Global churches meeting 'underlines huge diversity of Christians'
BUSAN, South Korea – After 11 days celebrating the diversity of Christianity the 10thWorld Council of Churches Assembly drew to a close Friday after passing a number of public issues statements followed by prayers.
New presidents have been elected to serve the church grouping that represents some 560 million Christians globally from mainly, Anglican, Orthodox and Protestant churches and some are bowing out after years of service.
On the eve of the assembly's closure, the outgoing President of the WCC for Europe, Dame Mary Tanner, told Ecumenical News, "It has been such an amazing gathering of Christians from every part of the world.
"We have experienced the breadth and the depth of Christianity and heard stories about people live in broken societies, from places where there is war.

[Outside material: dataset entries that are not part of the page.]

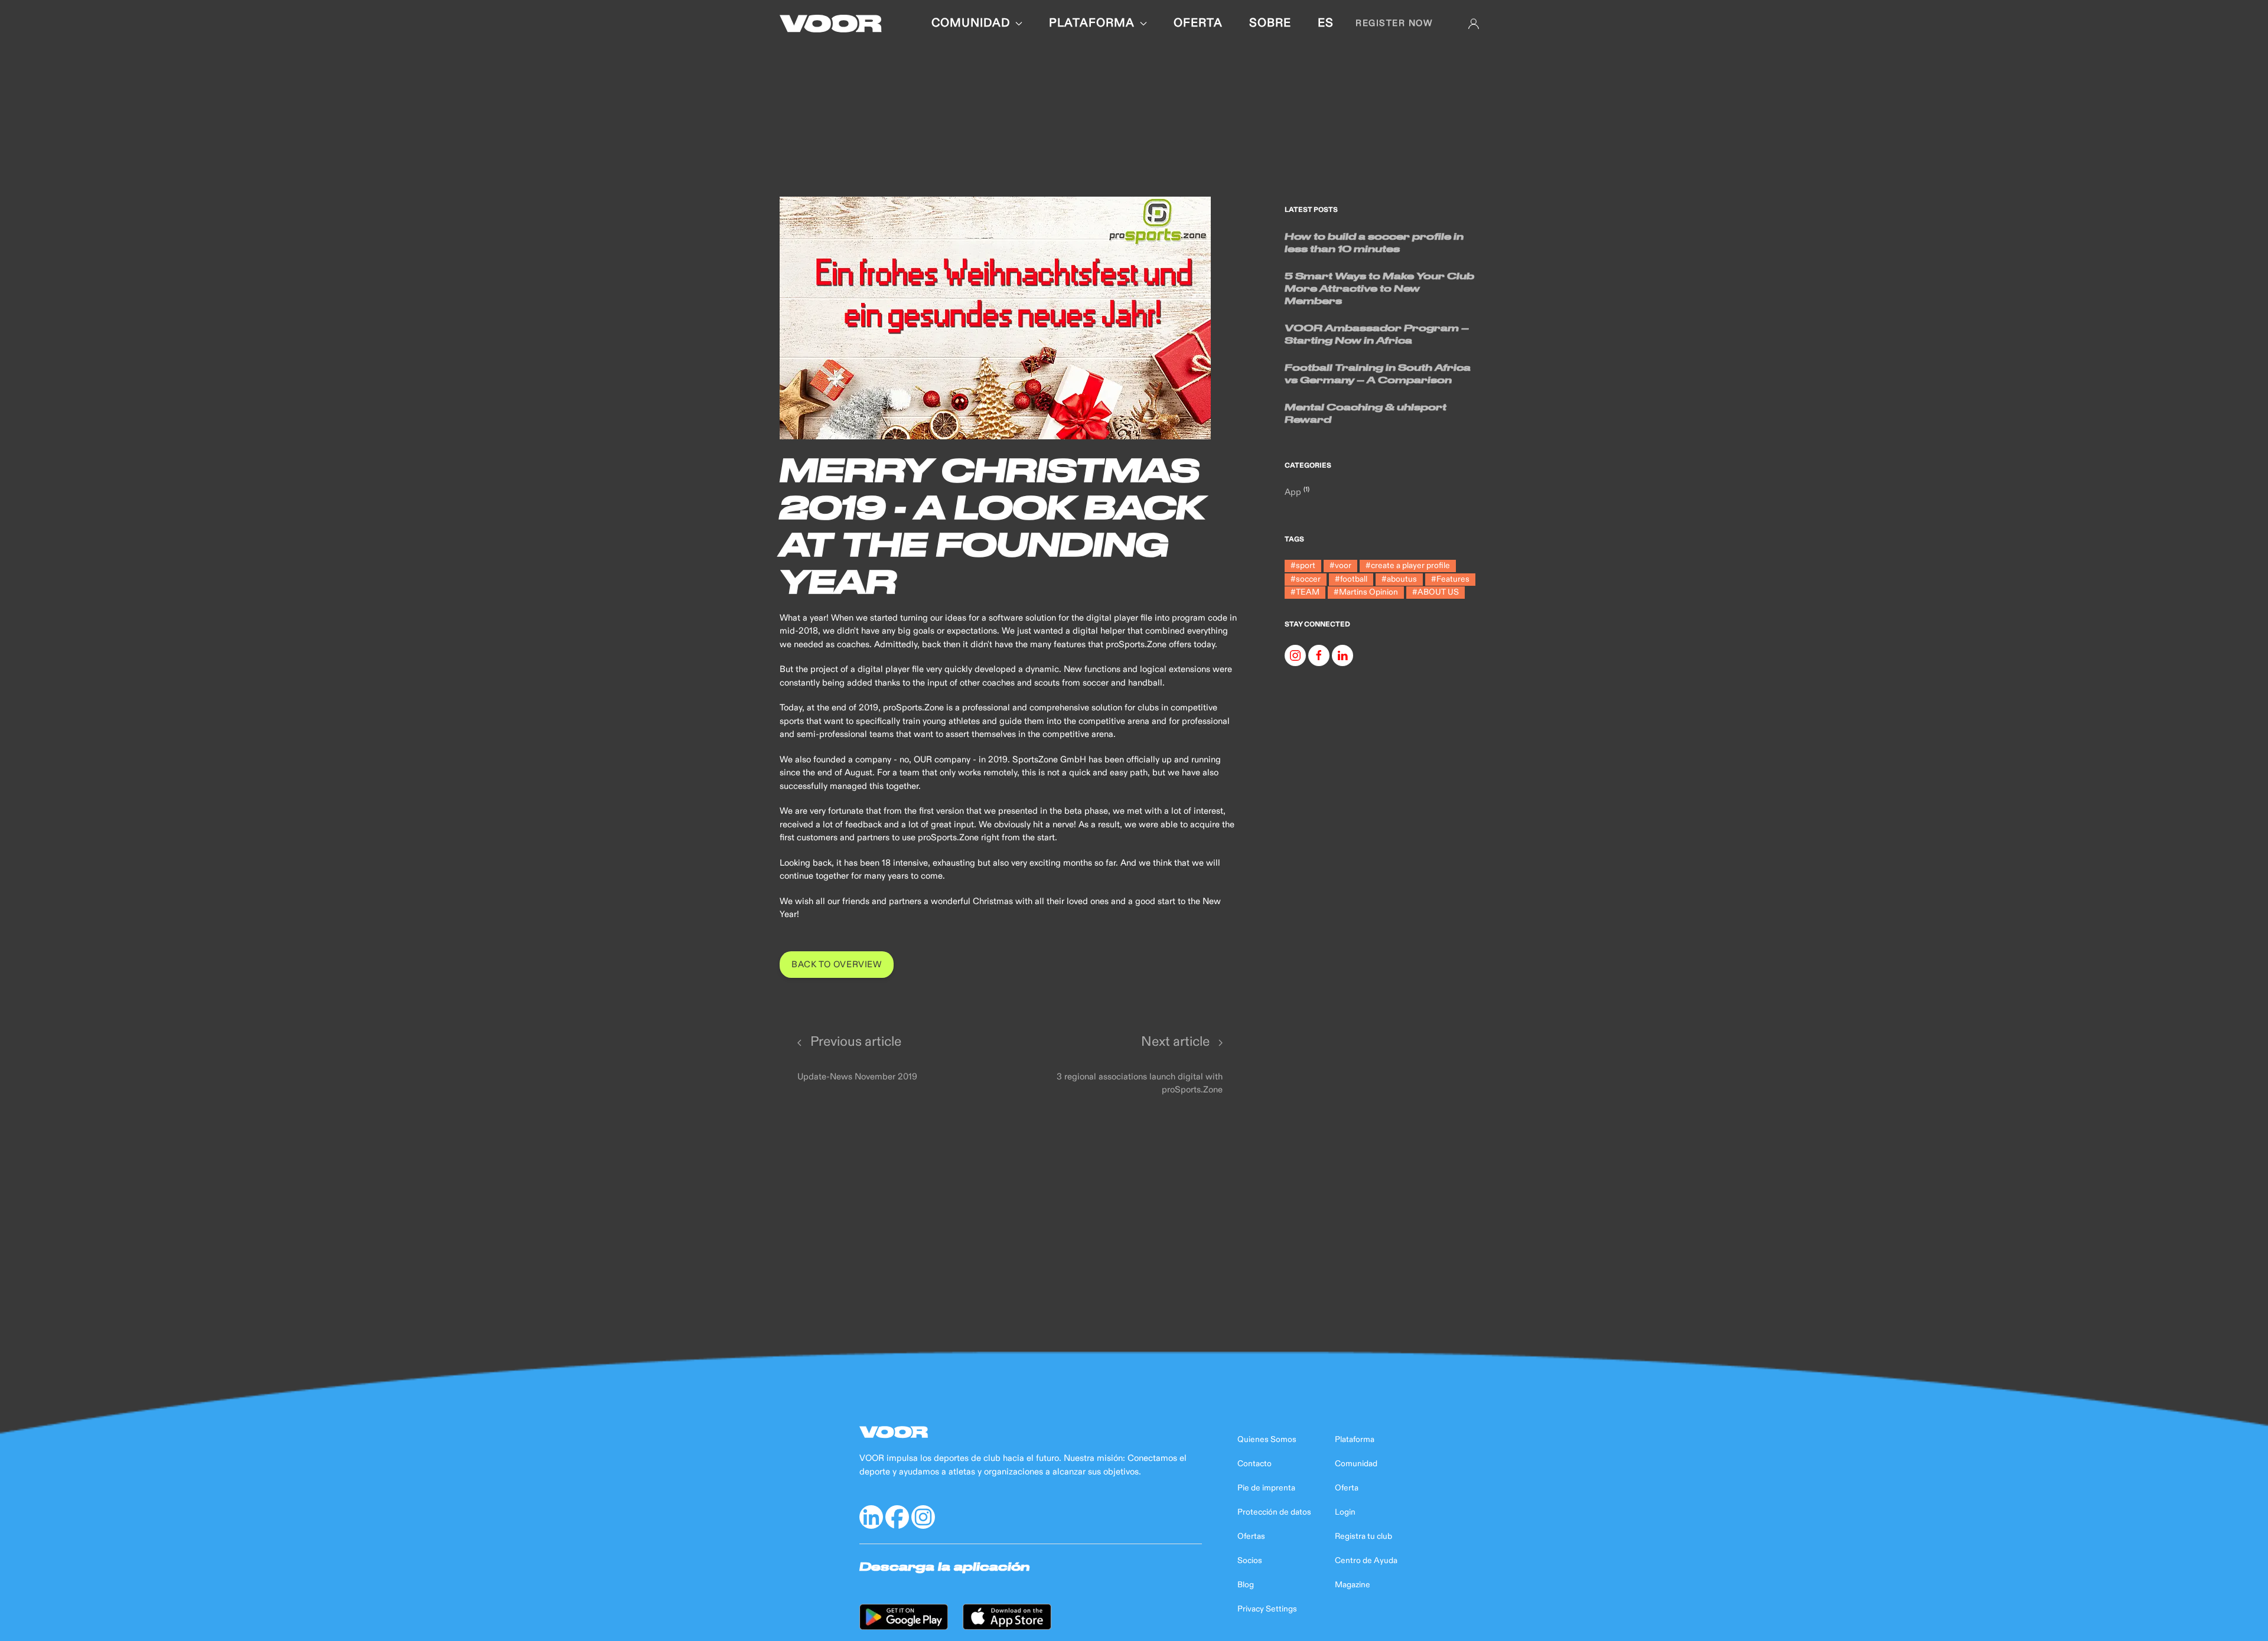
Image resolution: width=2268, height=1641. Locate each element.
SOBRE (1270, 23)
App (1294, 492)
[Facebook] (1318, 655)
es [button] (1326, 23)
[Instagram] (1295, 655)
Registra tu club (1363, 1536)
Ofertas (1251, 1536)
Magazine (1352, 1585)
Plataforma (1354, 1440)
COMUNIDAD (970, 23)
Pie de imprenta (1266, 1488)
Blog (1245, 1585)
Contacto (1254, 1464)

"We have worshipped and worked together and here we have received a feeling of the huge diversity of the Christian Church."
Tanner was elected to the post at the 9th WCC Assembly held in Porto Alegre, Brazil in 2006 serving until November 8.
She will be replaced from that date as Europe President by Rev. Anders Wejryd who is currently the Archbishop of Uppsala and head of the (Lutheran) Church of Sweden.
Between then and now, the world has witnessed a financial crisis similar to the Wall Street crash of 1929, a shifting religious landscape and continuing threats to the environment.
An Anglican in the Church of England, Tanner has served on the WCC's key Faith and Order Committee since 1974 and was its moderator from 1991 to 1998.
Tanner said that during her time as WCC President for Europe she had traveled widely.
"In Greece I was in Athens when churches there were handing out food to the poor and needy.
"I was there to represent the WCC and saw members of the Greek Orthodox Church standing side by side with Anglicans and Pentecostals.
"And they not only fed Greeks but also immigrants to that country. It showed me once again that when under extreme pressure and conditions of brokenness, Christians come together to witness together."
She noted, "I had a wonderful time in Israel acting as a moderator to a group of from around the world who went to Bethlehem to meet and listen to a group of Palestinian women, all of them Christians, talking about their lives, their fears and their hopes for the future.
"These women agreed that there can be no military solution to their problems and no immediate creation of a two state solution They spoke about how they intended to live and how they are, despite their problems, living with hope, living with faith and love.
"No military solution is acceptable to them."
Her job over the last seven years had brought her into close contact with the Geneva- based Conference of European Churches.
She said that it is essential that the WCC concentrates on its main task which is to bring Christian churches together in visible unity, one Eucharistic fellowship, a recognized ministry.
Tanner said she greatly admires the work being done by members of the Global Christian Forum which plays a complementary but different role from the WCC bringing together a most diverse group of Christians.
Asked about reports saying the Anglican Church in the UK was in decline she replied, "It's a difficult question to answer. If you're talking numerically well then yes. Certainly there are fewer Anglicans in churches on Sunday.
"But there are many more people in cathedrals and in England some of the Pentecostal churches and the evangelical churches are booming.
"I was walking along a street in London recently and noticed that some of the empty shops are being turned into Christian communities by newcomers to Britain.
"Sadly, as Justin Welby, the Archbishop of Canterbury, said we Anglicans failed to welcome these people in the 1960s. We didn't open our doors to them. So in many ways the ecclesiastical map is changing in England."
Tanner has been involved in various ecumenical conversations on behalf of the WCC, including the Anglican-Roman Catholic conversation.
From 1982 to 1998 she was active within the Church of England body which became the Council for Christian Unity.
"It has been a splendid and wonderful Tenth Assembly," she said.